Hi there! I recently built a simple OpenCV-application in Python, that uses ORB and a BruteForce-Matcher to compare image-pairs that live in two separate datasets. The code for that was as follows:

def compute_descriptors(path):
    nfeatures = 500
    files = [x for x in path.iterdir() if x.is_file()]
    orb = cv2.ORB_create(nfeatures)
    descs = np.empty((nfeatures, 32, len(files)), dtype=np.uint8)

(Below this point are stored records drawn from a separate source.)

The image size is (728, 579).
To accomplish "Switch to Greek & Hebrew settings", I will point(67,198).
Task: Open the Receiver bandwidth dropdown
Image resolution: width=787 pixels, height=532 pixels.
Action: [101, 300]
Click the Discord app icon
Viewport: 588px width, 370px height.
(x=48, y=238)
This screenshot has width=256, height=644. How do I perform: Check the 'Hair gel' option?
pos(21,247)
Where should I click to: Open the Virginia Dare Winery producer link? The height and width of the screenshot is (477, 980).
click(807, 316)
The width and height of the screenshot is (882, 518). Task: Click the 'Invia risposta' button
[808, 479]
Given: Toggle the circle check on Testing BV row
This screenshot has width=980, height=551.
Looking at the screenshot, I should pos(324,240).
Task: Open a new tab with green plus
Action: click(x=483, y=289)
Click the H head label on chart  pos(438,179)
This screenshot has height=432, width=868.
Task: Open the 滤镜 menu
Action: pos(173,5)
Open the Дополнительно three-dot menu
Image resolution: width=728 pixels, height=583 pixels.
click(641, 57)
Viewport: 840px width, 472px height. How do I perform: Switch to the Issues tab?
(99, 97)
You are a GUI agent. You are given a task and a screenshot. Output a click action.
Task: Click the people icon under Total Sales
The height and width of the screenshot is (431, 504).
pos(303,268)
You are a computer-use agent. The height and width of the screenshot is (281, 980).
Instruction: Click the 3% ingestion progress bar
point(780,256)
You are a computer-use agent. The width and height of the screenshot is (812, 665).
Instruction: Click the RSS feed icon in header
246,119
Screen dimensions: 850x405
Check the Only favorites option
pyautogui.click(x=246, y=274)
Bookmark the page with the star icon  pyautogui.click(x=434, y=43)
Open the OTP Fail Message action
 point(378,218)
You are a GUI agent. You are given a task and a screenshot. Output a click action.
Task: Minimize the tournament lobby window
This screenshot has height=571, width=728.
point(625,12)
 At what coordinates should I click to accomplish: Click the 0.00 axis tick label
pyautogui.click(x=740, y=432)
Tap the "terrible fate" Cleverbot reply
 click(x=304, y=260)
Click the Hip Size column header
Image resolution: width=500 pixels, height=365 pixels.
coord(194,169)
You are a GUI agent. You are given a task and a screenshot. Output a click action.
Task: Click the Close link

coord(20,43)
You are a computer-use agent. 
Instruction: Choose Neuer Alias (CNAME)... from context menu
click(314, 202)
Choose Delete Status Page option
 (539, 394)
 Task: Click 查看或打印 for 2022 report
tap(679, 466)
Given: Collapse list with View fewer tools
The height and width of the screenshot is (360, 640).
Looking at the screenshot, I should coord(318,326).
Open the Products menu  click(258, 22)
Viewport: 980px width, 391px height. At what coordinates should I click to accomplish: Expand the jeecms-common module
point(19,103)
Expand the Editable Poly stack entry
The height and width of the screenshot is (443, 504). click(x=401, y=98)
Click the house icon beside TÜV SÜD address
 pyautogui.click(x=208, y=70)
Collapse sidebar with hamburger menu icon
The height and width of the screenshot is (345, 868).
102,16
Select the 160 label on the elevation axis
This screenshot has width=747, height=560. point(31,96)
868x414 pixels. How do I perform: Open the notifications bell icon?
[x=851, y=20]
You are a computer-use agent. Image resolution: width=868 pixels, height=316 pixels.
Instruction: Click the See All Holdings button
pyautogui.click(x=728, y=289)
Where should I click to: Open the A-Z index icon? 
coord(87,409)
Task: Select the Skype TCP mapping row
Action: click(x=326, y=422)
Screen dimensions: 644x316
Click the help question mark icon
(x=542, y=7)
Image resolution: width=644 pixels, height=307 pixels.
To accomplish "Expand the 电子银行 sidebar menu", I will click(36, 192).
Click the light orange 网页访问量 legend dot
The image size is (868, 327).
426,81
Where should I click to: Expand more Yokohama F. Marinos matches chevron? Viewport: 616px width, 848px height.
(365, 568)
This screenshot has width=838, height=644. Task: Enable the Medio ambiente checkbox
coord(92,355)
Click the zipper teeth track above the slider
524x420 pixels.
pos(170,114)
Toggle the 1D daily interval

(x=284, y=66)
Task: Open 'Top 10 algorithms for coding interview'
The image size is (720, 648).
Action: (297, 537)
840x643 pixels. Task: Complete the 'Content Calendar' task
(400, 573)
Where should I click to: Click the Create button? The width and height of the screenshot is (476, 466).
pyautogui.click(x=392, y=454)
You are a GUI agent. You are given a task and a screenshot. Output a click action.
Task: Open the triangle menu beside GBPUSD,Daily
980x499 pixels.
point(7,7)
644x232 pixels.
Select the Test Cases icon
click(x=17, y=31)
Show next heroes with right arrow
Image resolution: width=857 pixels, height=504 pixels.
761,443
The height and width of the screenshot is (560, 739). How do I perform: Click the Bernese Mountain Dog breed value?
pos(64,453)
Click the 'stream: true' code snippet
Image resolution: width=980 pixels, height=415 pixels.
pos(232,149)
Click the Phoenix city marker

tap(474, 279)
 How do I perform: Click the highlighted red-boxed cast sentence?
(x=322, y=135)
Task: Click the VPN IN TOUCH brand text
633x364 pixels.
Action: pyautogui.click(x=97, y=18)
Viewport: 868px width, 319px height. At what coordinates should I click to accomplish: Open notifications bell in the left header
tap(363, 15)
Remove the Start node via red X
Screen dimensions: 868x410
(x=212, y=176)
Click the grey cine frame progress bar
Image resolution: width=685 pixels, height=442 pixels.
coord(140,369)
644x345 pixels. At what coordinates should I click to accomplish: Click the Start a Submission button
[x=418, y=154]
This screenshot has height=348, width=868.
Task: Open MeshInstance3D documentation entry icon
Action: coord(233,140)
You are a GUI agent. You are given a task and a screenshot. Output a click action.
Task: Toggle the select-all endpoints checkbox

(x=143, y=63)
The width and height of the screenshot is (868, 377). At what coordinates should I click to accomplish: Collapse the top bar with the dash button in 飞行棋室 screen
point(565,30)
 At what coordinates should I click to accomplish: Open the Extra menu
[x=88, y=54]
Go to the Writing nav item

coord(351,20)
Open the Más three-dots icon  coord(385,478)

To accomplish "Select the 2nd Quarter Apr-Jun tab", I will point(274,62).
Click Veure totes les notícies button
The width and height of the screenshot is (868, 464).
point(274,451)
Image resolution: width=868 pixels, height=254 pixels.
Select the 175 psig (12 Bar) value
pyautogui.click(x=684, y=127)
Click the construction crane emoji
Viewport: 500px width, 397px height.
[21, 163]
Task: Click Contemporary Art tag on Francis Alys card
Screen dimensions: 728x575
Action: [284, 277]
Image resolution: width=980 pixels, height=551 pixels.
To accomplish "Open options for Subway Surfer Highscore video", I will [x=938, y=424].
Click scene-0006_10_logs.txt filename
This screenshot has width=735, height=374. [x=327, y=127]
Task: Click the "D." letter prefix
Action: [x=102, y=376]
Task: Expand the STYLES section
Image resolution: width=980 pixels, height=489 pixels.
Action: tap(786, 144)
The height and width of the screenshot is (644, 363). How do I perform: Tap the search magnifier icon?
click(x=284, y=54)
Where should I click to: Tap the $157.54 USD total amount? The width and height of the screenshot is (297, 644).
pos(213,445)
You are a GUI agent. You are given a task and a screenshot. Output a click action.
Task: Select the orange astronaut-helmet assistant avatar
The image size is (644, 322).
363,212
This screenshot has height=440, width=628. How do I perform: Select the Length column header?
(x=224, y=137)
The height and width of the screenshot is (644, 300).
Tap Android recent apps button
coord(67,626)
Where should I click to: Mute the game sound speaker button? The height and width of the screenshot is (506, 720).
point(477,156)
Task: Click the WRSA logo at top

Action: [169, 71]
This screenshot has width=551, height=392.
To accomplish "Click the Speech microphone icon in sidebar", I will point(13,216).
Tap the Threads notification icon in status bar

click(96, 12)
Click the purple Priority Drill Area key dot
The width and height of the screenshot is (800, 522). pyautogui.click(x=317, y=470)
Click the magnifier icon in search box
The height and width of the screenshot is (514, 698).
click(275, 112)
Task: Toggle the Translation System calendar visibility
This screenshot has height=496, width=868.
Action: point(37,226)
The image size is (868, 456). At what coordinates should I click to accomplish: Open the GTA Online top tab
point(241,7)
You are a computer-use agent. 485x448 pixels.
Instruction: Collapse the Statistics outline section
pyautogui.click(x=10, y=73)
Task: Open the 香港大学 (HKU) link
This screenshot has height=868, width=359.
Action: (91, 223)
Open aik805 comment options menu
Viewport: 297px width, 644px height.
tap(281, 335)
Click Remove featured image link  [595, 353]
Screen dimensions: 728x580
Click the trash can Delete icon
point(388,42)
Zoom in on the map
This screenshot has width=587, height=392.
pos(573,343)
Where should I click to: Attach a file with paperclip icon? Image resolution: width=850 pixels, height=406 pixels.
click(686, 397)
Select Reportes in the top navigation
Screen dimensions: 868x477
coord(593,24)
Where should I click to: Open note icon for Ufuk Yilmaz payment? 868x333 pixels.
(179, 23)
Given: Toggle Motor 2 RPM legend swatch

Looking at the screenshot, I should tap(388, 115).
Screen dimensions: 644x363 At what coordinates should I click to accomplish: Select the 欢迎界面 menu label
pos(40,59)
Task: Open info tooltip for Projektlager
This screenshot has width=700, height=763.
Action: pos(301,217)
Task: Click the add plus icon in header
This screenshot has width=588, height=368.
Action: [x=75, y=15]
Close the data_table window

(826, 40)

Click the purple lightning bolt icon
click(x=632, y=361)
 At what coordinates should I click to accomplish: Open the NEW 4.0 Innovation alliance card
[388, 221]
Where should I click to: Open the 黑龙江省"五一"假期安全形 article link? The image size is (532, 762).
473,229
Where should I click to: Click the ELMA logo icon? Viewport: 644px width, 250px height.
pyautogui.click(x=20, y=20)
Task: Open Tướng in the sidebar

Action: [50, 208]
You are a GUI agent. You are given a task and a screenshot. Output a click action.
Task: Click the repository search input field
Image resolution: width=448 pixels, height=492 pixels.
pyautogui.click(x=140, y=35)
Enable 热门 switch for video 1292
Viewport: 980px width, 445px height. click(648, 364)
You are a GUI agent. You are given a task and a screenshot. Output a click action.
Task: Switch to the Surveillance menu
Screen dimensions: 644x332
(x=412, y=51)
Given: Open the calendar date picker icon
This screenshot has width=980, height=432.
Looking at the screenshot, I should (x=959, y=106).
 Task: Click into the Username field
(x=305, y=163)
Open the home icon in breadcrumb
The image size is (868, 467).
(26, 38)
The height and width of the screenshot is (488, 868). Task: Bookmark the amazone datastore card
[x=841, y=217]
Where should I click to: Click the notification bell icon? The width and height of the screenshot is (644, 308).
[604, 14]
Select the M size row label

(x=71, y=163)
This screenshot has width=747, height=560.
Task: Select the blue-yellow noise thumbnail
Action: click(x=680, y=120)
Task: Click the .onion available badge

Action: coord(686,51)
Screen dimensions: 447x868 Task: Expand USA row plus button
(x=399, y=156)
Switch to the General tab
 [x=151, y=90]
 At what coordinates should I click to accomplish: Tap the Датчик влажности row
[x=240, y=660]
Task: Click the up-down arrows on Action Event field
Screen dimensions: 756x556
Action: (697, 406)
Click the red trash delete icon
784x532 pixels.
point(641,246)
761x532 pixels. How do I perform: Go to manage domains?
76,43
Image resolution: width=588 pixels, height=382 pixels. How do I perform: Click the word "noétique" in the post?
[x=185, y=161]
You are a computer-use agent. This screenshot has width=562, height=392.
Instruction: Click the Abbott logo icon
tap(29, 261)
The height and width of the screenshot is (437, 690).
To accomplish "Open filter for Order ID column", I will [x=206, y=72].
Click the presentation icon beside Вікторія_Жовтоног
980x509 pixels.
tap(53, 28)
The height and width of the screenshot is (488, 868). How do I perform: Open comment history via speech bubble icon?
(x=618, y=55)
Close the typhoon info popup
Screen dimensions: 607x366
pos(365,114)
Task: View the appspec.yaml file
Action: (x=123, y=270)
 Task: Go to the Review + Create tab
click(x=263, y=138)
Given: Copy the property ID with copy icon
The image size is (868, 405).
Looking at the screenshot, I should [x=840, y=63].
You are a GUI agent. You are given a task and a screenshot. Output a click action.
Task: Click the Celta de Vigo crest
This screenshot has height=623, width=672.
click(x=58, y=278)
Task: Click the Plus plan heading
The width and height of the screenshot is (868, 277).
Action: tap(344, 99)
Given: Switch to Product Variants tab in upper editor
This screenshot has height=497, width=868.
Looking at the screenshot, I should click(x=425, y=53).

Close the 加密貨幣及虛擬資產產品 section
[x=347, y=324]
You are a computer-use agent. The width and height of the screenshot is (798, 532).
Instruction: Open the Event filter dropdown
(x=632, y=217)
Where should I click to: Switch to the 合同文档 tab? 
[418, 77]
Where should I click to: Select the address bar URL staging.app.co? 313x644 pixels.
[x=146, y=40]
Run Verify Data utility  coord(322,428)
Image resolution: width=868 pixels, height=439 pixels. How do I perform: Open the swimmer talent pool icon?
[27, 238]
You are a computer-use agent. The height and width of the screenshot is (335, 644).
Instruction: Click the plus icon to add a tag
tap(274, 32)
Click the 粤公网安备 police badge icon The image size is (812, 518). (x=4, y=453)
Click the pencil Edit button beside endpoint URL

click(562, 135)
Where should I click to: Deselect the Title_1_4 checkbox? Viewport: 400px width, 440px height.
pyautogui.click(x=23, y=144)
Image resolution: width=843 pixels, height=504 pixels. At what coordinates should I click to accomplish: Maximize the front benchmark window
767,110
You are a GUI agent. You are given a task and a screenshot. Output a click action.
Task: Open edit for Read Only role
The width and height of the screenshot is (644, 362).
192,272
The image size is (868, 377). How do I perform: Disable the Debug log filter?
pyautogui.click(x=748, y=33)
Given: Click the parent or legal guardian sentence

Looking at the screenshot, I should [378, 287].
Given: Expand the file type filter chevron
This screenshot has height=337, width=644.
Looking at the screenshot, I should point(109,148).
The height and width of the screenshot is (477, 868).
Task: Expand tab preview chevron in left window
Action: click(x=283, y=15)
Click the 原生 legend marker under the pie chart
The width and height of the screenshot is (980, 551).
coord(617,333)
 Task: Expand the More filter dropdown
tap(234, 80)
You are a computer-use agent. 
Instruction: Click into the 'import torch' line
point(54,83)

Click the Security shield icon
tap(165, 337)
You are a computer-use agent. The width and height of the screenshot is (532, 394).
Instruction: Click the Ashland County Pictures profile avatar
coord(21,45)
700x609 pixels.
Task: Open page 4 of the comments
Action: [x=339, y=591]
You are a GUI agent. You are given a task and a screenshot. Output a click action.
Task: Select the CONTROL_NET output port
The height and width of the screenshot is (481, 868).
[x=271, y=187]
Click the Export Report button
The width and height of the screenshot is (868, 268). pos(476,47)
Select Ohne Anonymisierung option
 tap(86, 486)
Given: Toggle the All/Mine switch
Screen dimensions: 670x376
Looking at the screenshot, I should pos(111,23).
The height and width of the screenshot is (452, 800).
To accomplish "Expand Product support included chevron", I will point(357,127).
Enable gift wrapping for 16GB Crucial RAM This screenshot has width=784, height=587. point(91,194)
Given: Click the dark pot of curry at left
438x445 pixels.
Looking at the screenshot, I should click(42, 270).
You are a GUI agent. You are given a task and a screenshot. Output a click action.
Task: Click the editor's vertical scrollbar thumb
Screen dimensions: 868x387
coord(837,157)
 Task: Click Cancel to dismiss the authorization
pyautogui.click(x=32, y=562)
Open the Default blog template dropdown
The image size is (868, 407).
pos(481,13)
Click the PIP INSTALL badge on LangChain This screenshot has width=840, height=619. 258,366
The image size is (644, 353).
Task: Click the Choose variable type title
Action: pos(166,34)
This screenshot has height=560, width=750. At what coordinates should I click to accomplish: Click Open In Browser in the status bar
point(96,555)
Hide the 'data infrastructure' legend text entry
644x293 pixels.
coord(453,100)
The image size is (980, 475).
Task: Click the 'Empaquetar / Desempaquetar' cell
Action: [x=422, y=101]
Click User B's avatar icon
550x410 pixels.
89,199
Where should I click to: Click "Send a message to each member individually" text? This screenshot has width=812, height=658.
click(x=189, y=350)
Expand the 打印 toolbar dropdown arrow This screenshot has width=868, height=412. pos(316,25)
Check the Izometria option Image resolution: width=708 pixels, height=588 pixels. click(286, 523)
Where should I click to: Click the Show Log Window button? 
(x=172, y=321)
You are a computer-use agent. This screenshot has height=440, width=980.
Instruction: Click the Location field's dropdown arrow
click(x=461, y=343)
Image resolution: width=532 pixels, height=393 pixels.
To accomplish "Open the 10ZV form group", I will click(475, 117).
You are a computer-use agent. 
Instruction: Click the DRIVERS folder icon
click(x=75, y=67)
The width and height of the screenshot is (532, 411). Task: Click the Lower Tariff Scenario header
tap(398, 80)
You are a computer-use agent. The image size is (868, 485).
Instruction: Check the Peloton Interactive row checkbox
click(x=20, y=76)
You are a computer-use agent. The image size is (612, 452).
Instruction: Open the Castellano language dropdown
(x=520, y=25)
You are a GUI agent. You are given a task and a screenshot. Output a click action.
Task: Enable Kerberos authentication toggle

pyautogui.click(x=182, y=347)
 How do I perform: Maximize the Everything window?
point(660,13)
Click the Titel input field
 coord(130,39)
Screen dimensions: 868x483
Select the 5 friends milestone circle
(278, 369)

    for i, file in enumerate(files):
        img = cv2.imread(str(file), 0)
        img = cv2.equalizeHist(img)  # Histogram equalization to bring out more detail
        kpts, desc = orb.detectAndCompute(img, None)
        descs[:,:,i] = desc

query_path = pathlib.Path("/PATH/TO/QUERY-DATASET")
train_path = pathlib.Path("/PATH/TO/TRAIN-DATASET")
query_descriptors = compute_descriptors(query_path)
train_descriptors = compute_descriptors(train_path)

nfeatures = query_descriptors.shape[0]
scores = np.zeros((query_descriptors.shape[-1], train_descriptors.shape[-1]))

matcher = cv2.BFMatcher_create(cv2.NORM_HAMMING)
for i in range(scores.shape[0]):
    for j in range(scores.shape[1]):
        matches = matcher.knnMatch(query_descs[:,:,i], train_descs[:,:,j], k=2)
        good = 0
        # Apply ratio-test
        for m, n in matches:
            if m.distance < threshold * n.distance:
                good += 1
        scores[i,j] = good / nfeatures

The result is a 2d-array of shape (n, m), where n is the count of images in the query-dataset and m is the count of images in the train-dataset. The matching image for the current query-image is chosen by finding the maximum proportion of good features to the total nfeatures.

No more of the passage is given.